TRY IT
The answer is the data below, repeated exactly, with no pictures included.

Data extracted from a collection
———

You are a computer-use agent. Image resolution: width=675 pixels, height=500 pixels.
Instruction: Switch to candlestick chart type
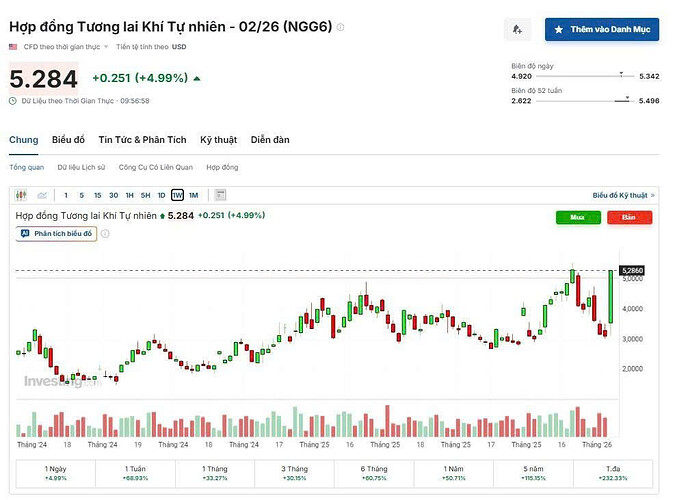click(x=21, y=195)
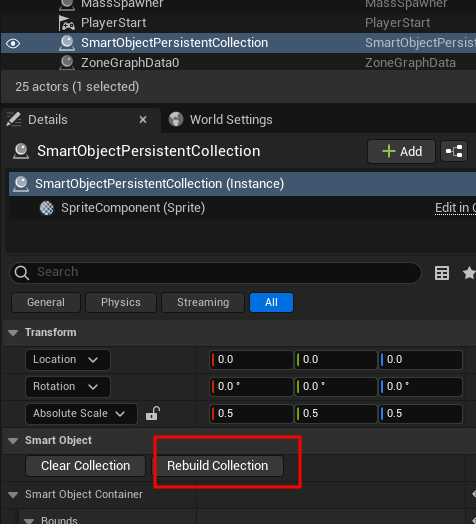This screenshot has height=524, width=476.
Task: Open the Rotation type dropdown
Action: [x=68, y=387]
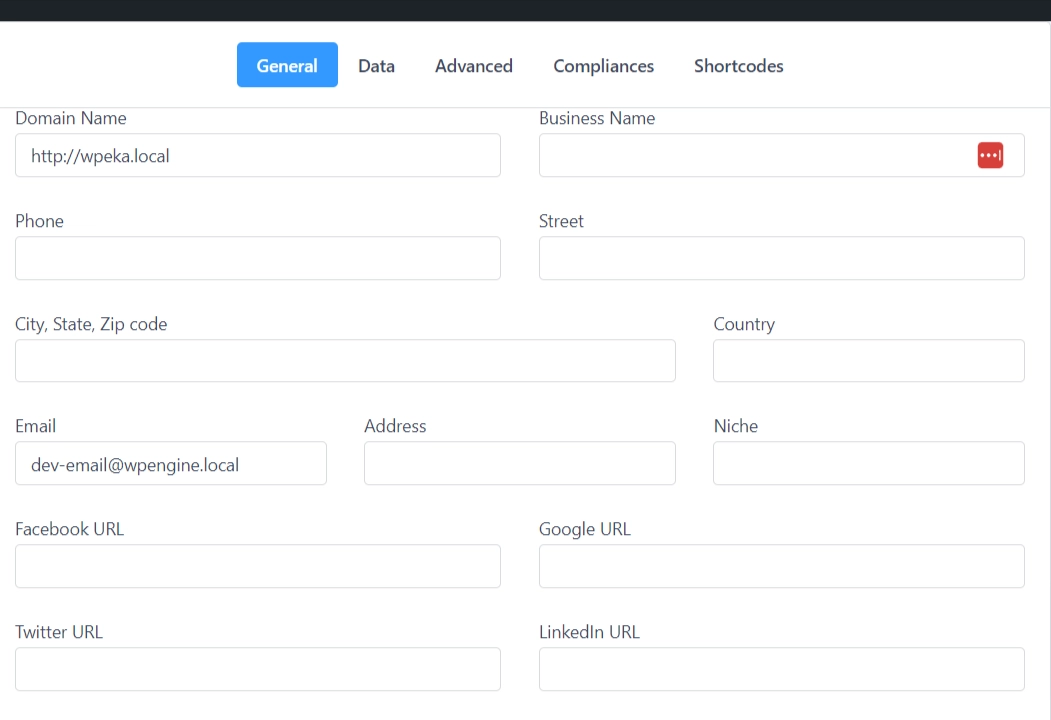The width and height of the screenshot is (1051, 720).
Task: Click inside the Address field
Action: point(519,464)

———

WRITTEN REPLY
You are a computer-use agent. Image resolution: width=675 pixels, height=500 pixels.
Instruction: Switch to candlestick chart type
click(x=21, y=195)
This screenshot has height=524, width=476.
Task: Open the Rotation type dropdown
Action: [x=68, y=387]
The width and height of the screenshot is (1051, 720).
Task: Click inside the Address field
Action: point(519,464)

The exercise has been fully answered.